Gemma Chan Richard Madden Angelina Jolie Salma Hayak Kumail Nanjiani
Lia McHugh Brian Tyree Henry Barry Keoghan
In the Marvel universe jumping through time and space are de rigeur, as seen in this film, which starts from 5,000 B.C. in Mesopotamia and goes through the centuries to the present, touching on Babylon, Chicago, South Dakota, Tenochtitlan, Mumbai, Australia, the Amazon, Iraq, and spaces in between and up in space. It will make you dizzy trying to keep track. Not only that, one must also keep track of tricky names: Thena (not Athena), Sirsi (not Circe), Ikaris (not Icarus), Phastos (not Hephaetus), all tied to Greek mythology. They are clever and make you smile.

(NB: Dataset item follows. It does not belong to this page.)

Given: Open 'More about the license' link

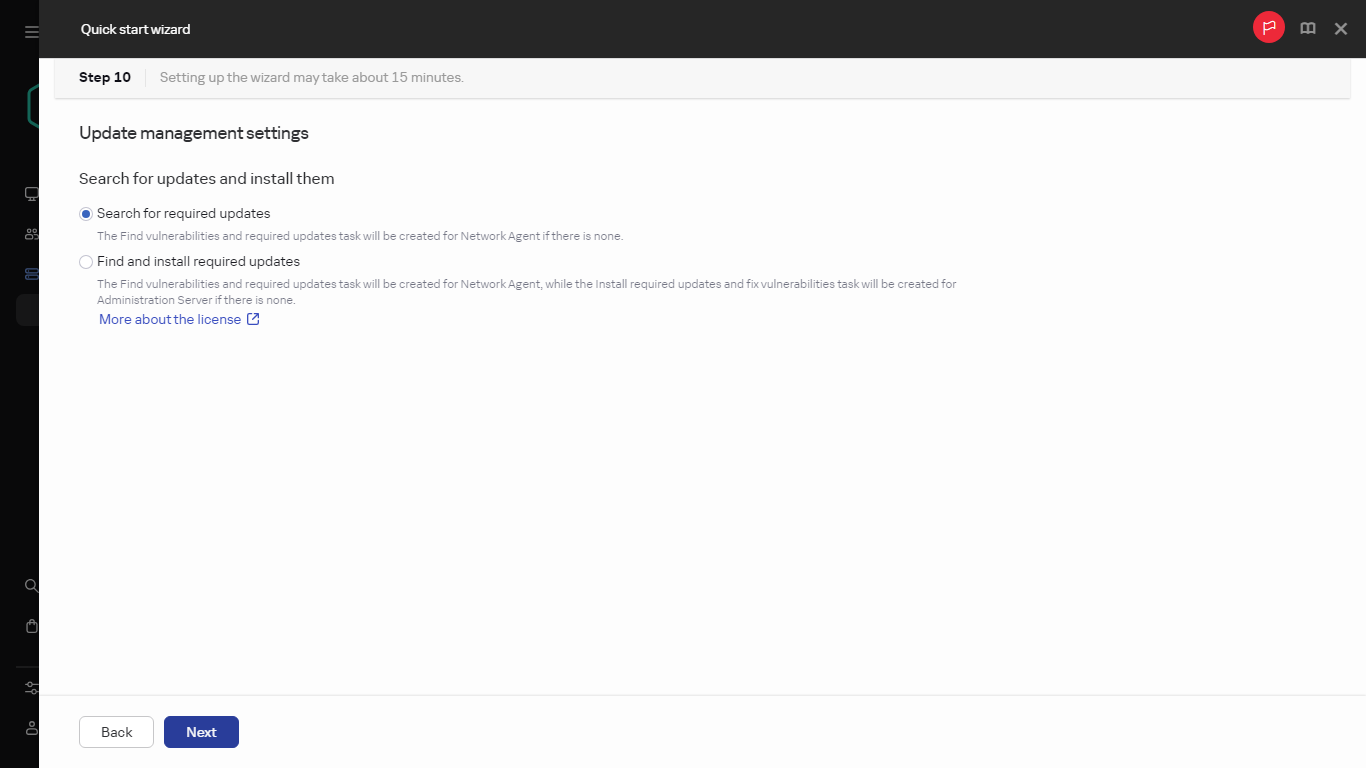Looking at the screenshot, I should [168, 318].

Anyway, the story is roughly that a being called Arishem has created not only humans but also Eternals who are intended to survive anything, and… what? Deviants are sent to destroy the Eternals?! Well, like any god-like figure, Arishem is quixotic—at least seemingly. Through his own reasoning, he decides to foster the emergence of a Celestial transformation that could dispose of humans in the interest of furthering civilization development. This sets up a fierce battle among the Eternals—one siding with Arishem and the others wanting to preserve humans and the earth planet. This constitutes the rest of the story in Eternals.
In wresting with these conflicts, there are some philosophical discussions/arguments about life paradoxes to tease the mind, such as that creation always involves destruction; some have to die in order for other life to be born. Also to be wrestled with is that even though Heresham created humans, Eternals, Deviants (which he lost control of), in the offing he plans for the emergence of the Celestials. Life is a cycle of creation and destruction. But some are questioning Creator Arishem’s requirement that Eternals not interfere in human conflicts because he says that conflicts and war are necessary for the development of the human world.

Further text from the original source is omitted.